November 21, 2023
Merton: An Early Poem
On June 18, 1939 the New York Times published an article reporting on the reward from Columbia University for the Mariana Griswold van Rensselaer Annual Poetry Prize to Thomas Merton. The title of the poem was Fable for a War and the entire poem, without commentary, was included in the article. It may have been Merton's first exposure of his poetry to a wide American audience. The poem is also included in the Collected Poems of Thomas Merton published in 1977 by New Directions. Neither the Times article nor the collection includes any commentary. The collection is especially minimalist in that the only information about the poem is the year of the poem's publication. A search at the Thomas Merton Center at Bellarmine University for scholarly commentary on the poem produced mostly bibliographical references
Perhaps interest in this early Merton poem would have been piqued had another event occurred. Ten years later a selection of Merton's poems, The Tears of the Blind Lions, was published by New Directions. The thin volume of thirty-two pages was under consideration for the Pulitzer Prize in Poetry. That year the committee encountered a dilemma - an abundance of excellent poetry not only from Merton but Robert Frost and William Carlos Williams. The committee, however, awarded the prize to an emerging poet, a black woman, Gwendolyn Brooks, for her debut poetry publication, A Street in Bronzeville. The committee decided that it would not list other poets being considered to further enhance the quality of her work and prevent her novice art to be compared to the established poets of the era. However, Fable for a War deserves a better legacy if only because its subject matter is still relevant today.
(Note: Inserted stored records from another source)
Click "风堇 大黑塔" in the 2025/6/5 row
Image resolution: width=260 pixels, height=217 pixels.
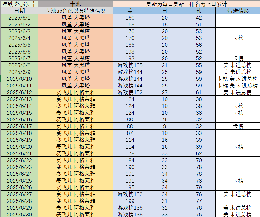pyautogui.click(x=75, y=45)
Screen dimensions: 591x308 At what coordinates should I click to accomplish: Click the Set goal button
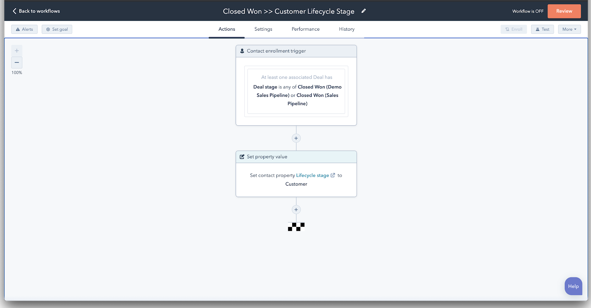pyautogui.click(x=57, y=29)
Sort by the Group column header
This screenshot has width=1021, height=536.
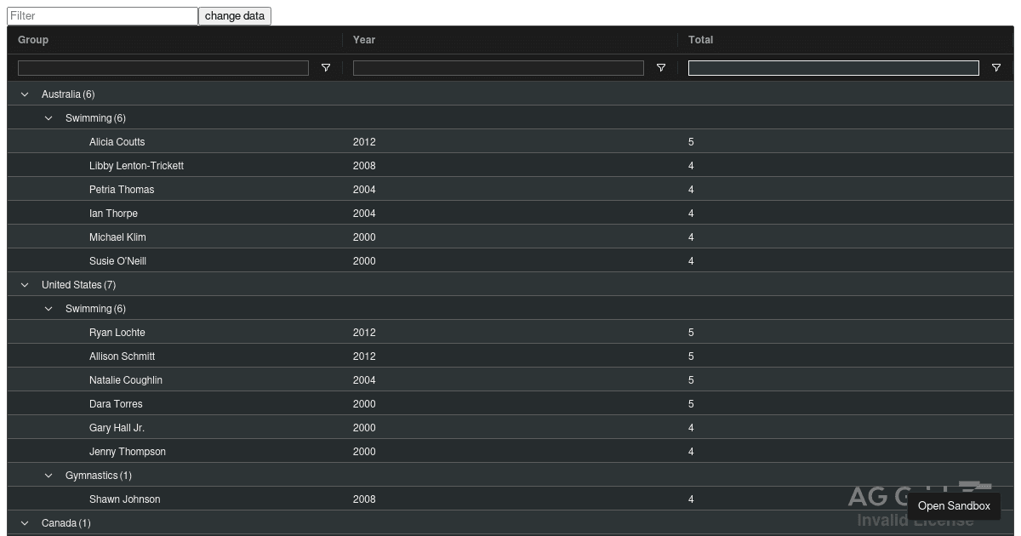pyautogui.click(x=32, y=40)
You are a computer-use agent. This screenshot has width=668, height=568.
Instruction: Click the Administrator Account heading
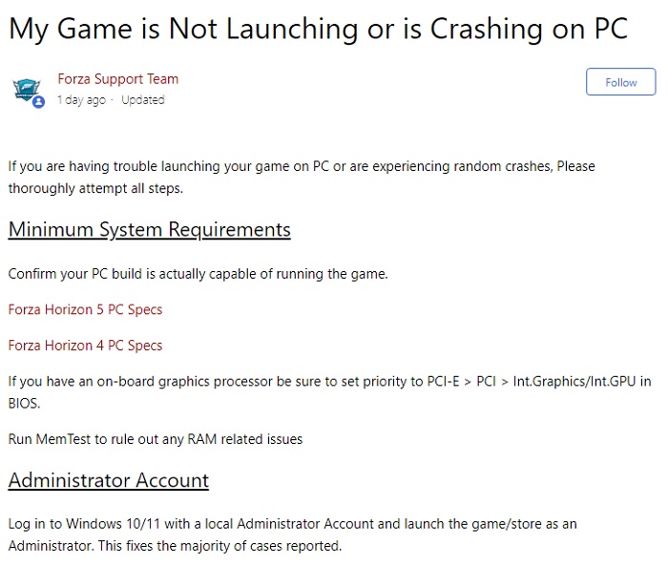click(108, 480)
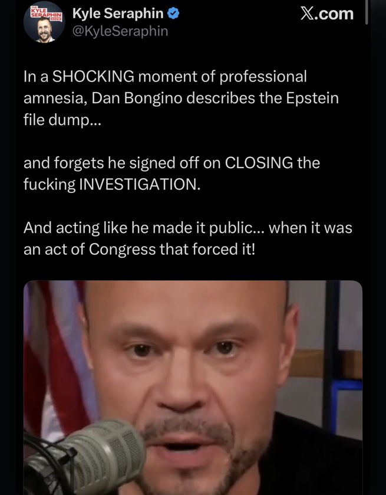The width and height of the screenshot is (386, 495).
Task: Click the X logo glyph in X.com
Action: 308,14
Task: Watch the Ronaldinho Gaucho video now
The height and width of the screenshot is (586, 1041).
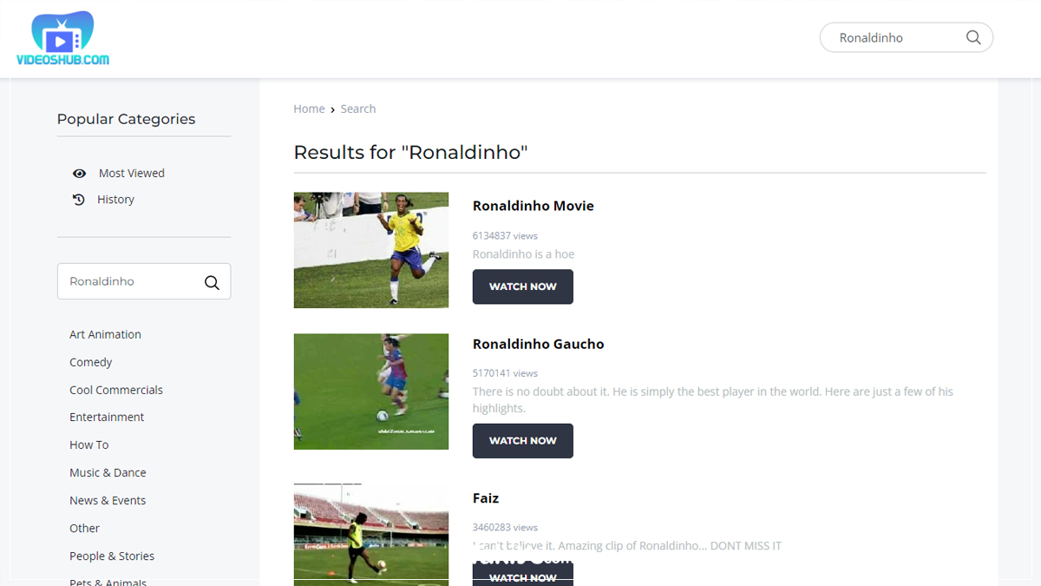Action: pos(523,441)
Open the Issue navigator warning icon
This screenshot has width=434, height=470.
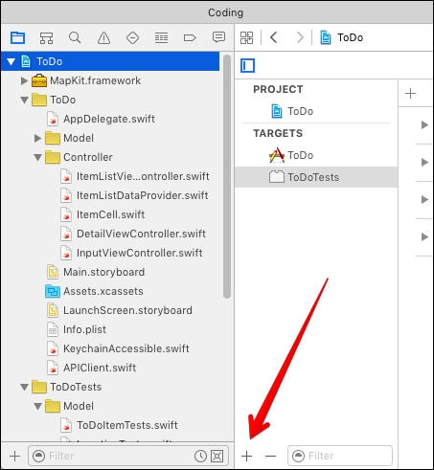click(x=103, y=37)
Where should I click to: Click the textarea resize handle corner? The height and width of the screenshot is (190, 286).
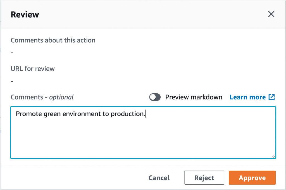point(273,156)
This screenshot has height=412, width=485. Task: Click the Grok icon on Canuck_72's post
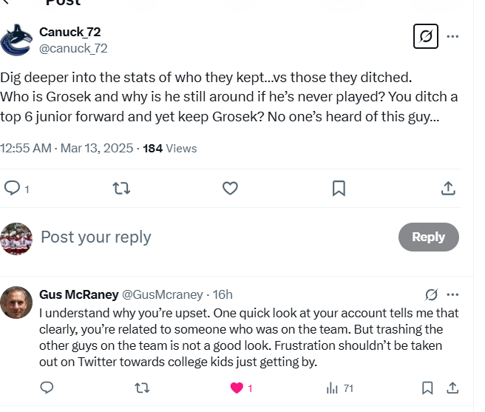(426, 36)
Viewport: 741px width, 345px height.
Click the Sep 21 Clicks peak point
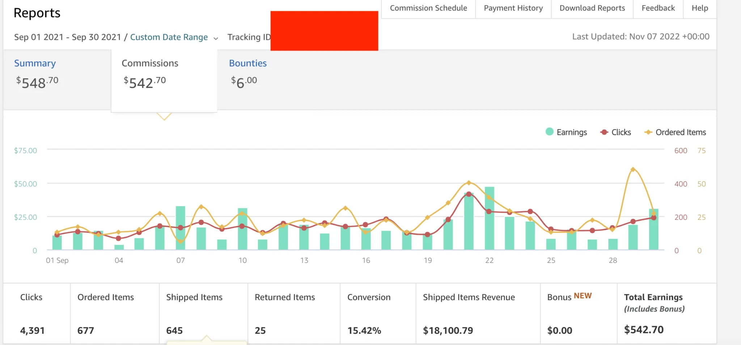click(469, 194)
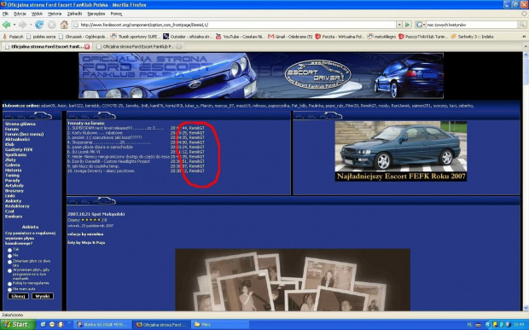The width and height of the screenshot is (529, 330).
Task: Click the vertical page scrollbar
Action: coord(526,182)
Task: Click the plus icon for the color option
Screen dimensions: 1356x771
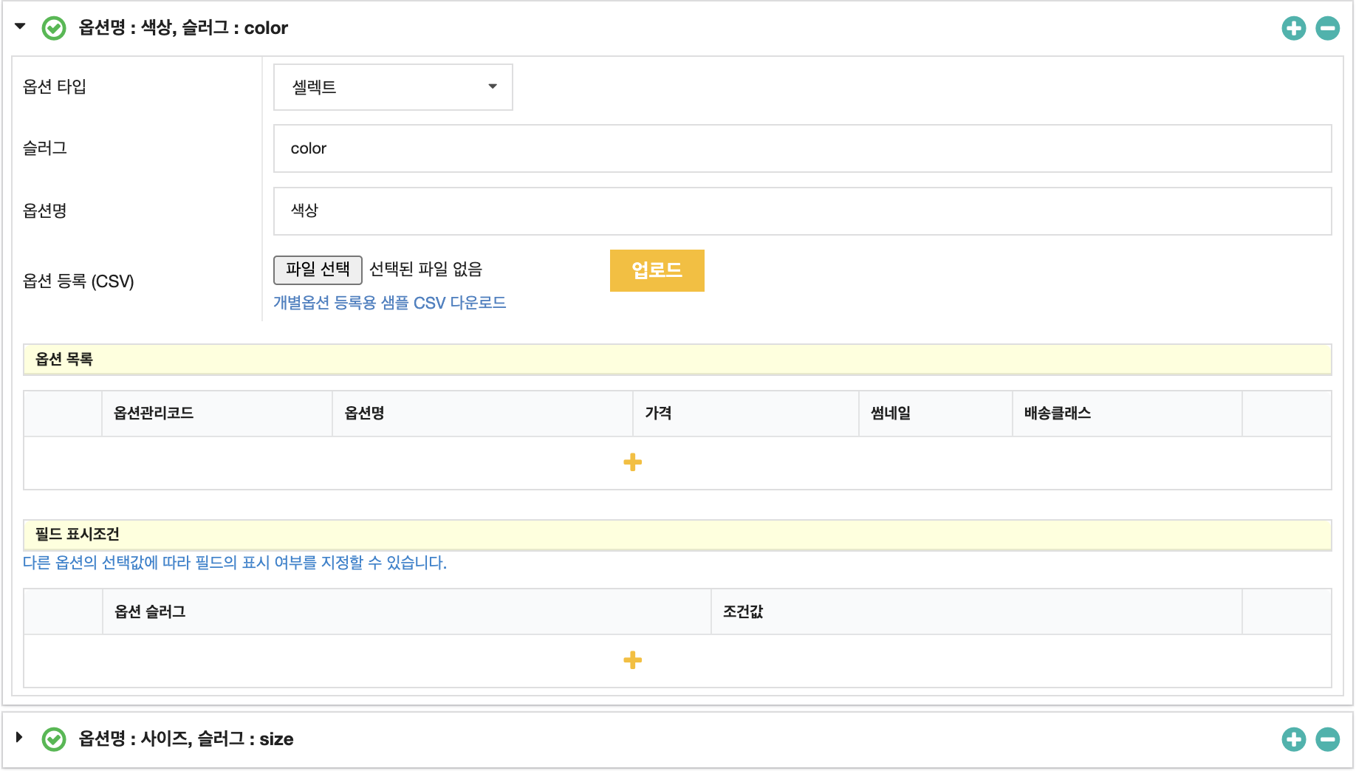Action: pos(1293,29)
Here is Merton’s winning poem as printed by the New York Times. The version printed in the New Directions collection differs slightly in spelling, wording and punctuation.
FABLE FOR A WAR The old Roman sow Bears a new litter now To fatten for a while On the same imperial swill. The cannibal wolf will dig And root out the Spanish bones beside the pig. Germany has reared A rare ugly bird To screeth [sic] a sour song In the German tongue: Tell me if there be A sparrow hawk for such as he? The parrots lift their beaks And fill the air with shrieks. Ambassador is sent From the Parrots’ parliament: “Oh, see how fine I fly And nibble crackers got in Germany.” Europe is a feast For every bloody beast: Jackals will grow fat On the bones after that. But in the end of all None but the crows can sing the funeral. Germany has reared A rare ugly bird, But crows ate Roman pig Before this bird was egg. And in the end of all Crows will come back and sing the funeral.
Commentary on Merton’s Poem Fable for a War
Immediately, from the title line, the genre of the poem promises a moral story and the animals, standard characters in fables, appear in the first stanza: a Roman sow, a cannibal wolf, jackals and a rare ugly bird, plus a potential hero, a sparrow hawk.
Sparrow hawks inhabit all continents except Antarctica. The "sparrow" part of its name does not refer to its temperament but to its size. The sparrow hawk is the smallest of the falcons and hovers in the air rather than soaring. It surprises its prey, usually small songbirds, by dropping down and capturing them alive. North American bird watchers know this species as the kestrel.
In the second stanza Merton allows no doubt about the main antagonists of the poem: Germany and its rare ugly bird - Hitler. Then the poem shifts impatiently and Merton speaks directly to the reader:
Tell me if there be A sparrow hawk for such as he?
Is Merton calling for the hero to kill Hitler like the sparrow hawk kills another bird?
While Chamberlain was trading the Sudetenland for European peace Hitler had other plans. The Munich Agreement in September, 1938 was preceded by Winston Churchill’s more sober analysis that “I think we shall have to choose in the next few weeks between war and shame, and I have very little doubt what the decision will be.” Churchill understood Hitler better than Chamberlain. So, it seems, did Merton. In Conjectures of a Guilty Bystander Merton writes that “Hitler regarded the power of his madness as a divine power because he felt inspired.”
The third stanza derides the empty parroting of the British parliament and Merton spares no scorn for Neville Chamberlain – allegedly quoting him– who chose shame over war and got both. Stanzas four and five predict, like Churchill, the inevitable; Europe ravaged once again only twenty plus years since the end of the war to end all wars.
Merton would become a fierce critic of nuclear weapons but he was not a pacifist. As a future Catholic theologian perhaps he was already aware of the Roman Catholic theory of “the just war.” But the just assassination? Did Merton paraphrase Henry II’s veiled request about Thomas Becket, “Can someone rid me of this dictator?”
It is not difficult to recognize a contemporary parallel with Russia’s annexation of the Crimea in March, 2014 and subsequent invasion of Ukraine eight years later. The thought was to avoid a war but it was merely late in arriving. Is it time to resurrect Pete Seeger’s song “Where Have All the Flowers Gone?” and ask the question, “When will they ever learn?”
Reflection
“You will hear of wars and rumors of wars; see that you are not alarmed; for this must take place, but the end is not yet.” Matthew 24:6
Response
How should we act at Jesus’ advice not to become alarmed as wars rage?